**YOUR GOAL:** Please keep pictures out and return the lines below exactly, from the one holding "Task: Select the Solid variant" through the last, both included.

**RECORDS FOR THIS TASK:**
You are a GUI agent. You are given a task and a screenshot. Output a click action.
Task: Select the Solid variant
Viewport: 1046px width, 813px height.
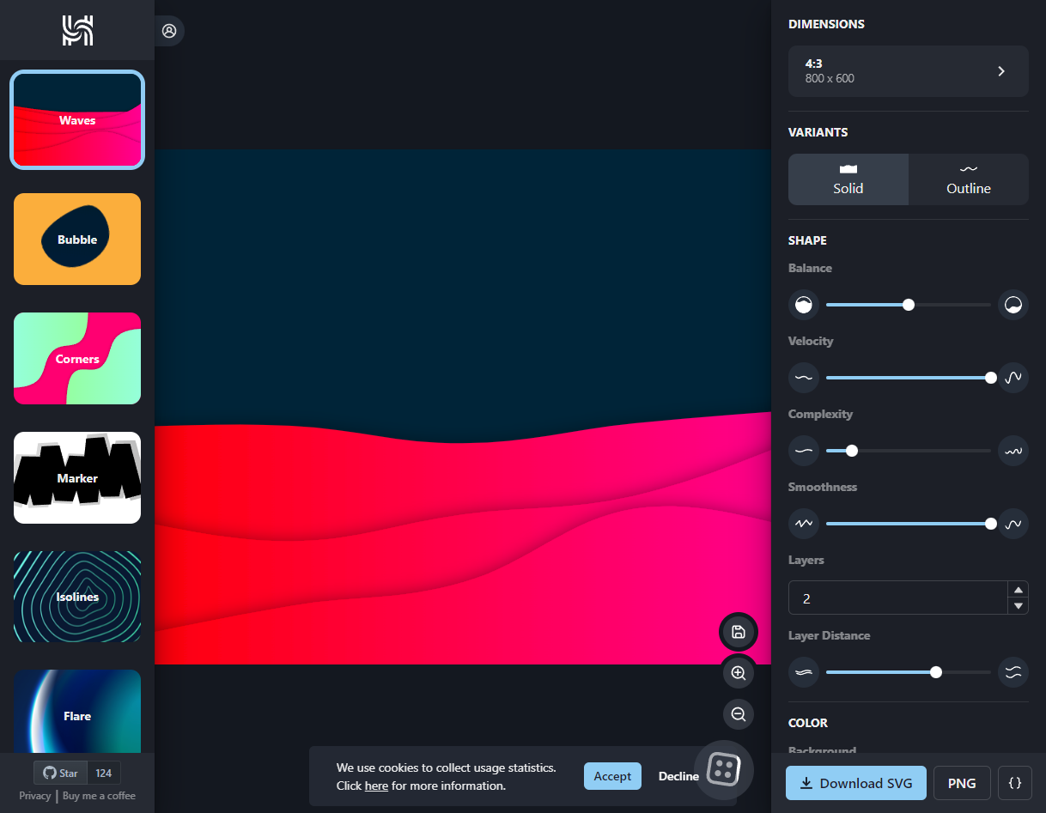848,179
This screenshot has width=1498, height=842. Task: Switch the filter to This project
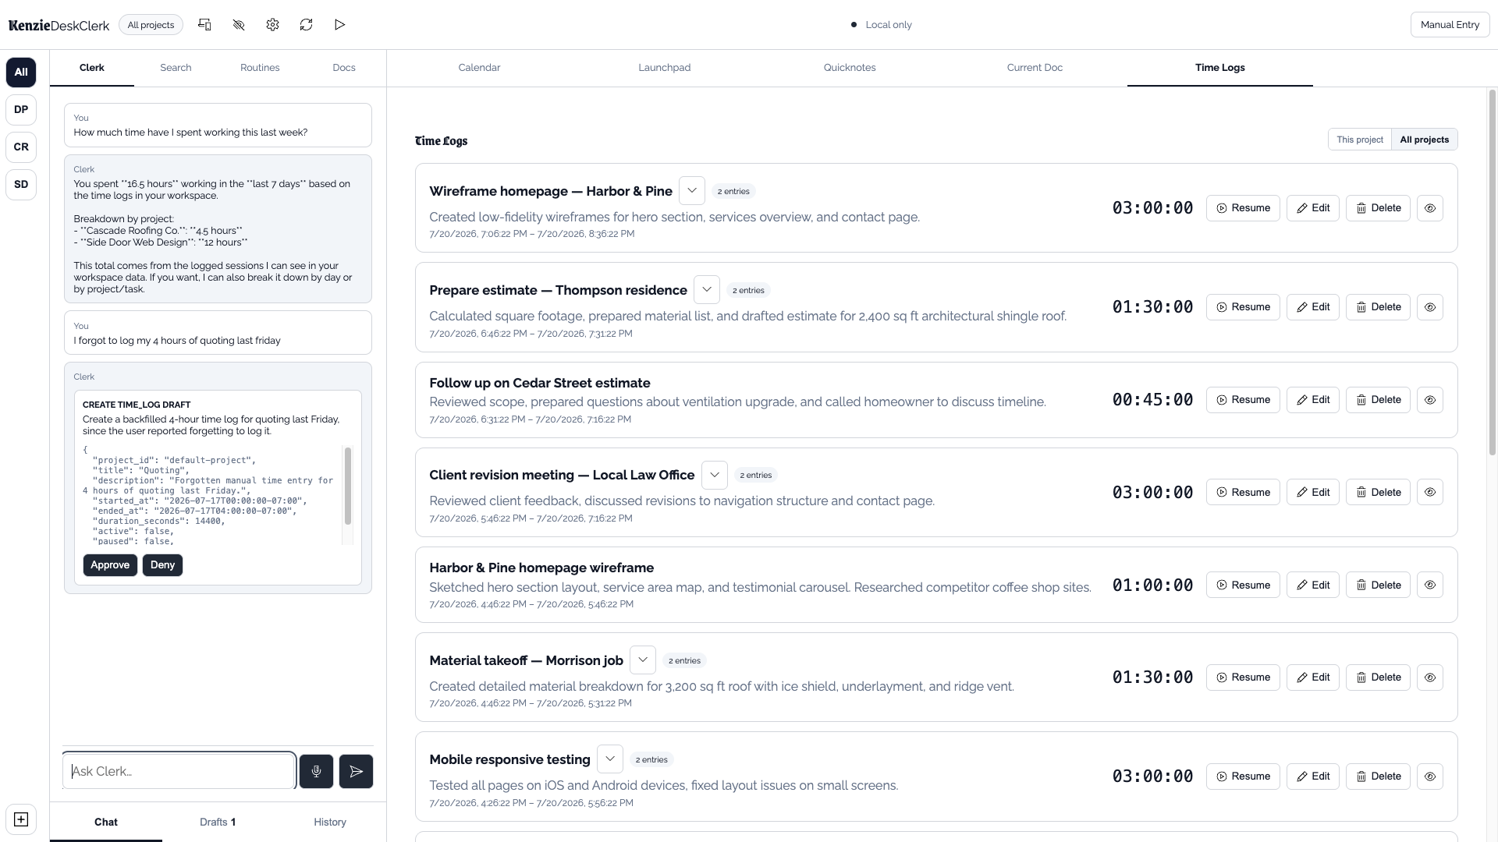click(x=1360, y=140)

**RESPONSE TO THIS TASK:**
Task: Select the Solid variant
Viewport: 1046px width, 813px height.
848,179
This screenshot has width=1498, height=842. Task: Switch the filter to This project
click(x=1360, y=140)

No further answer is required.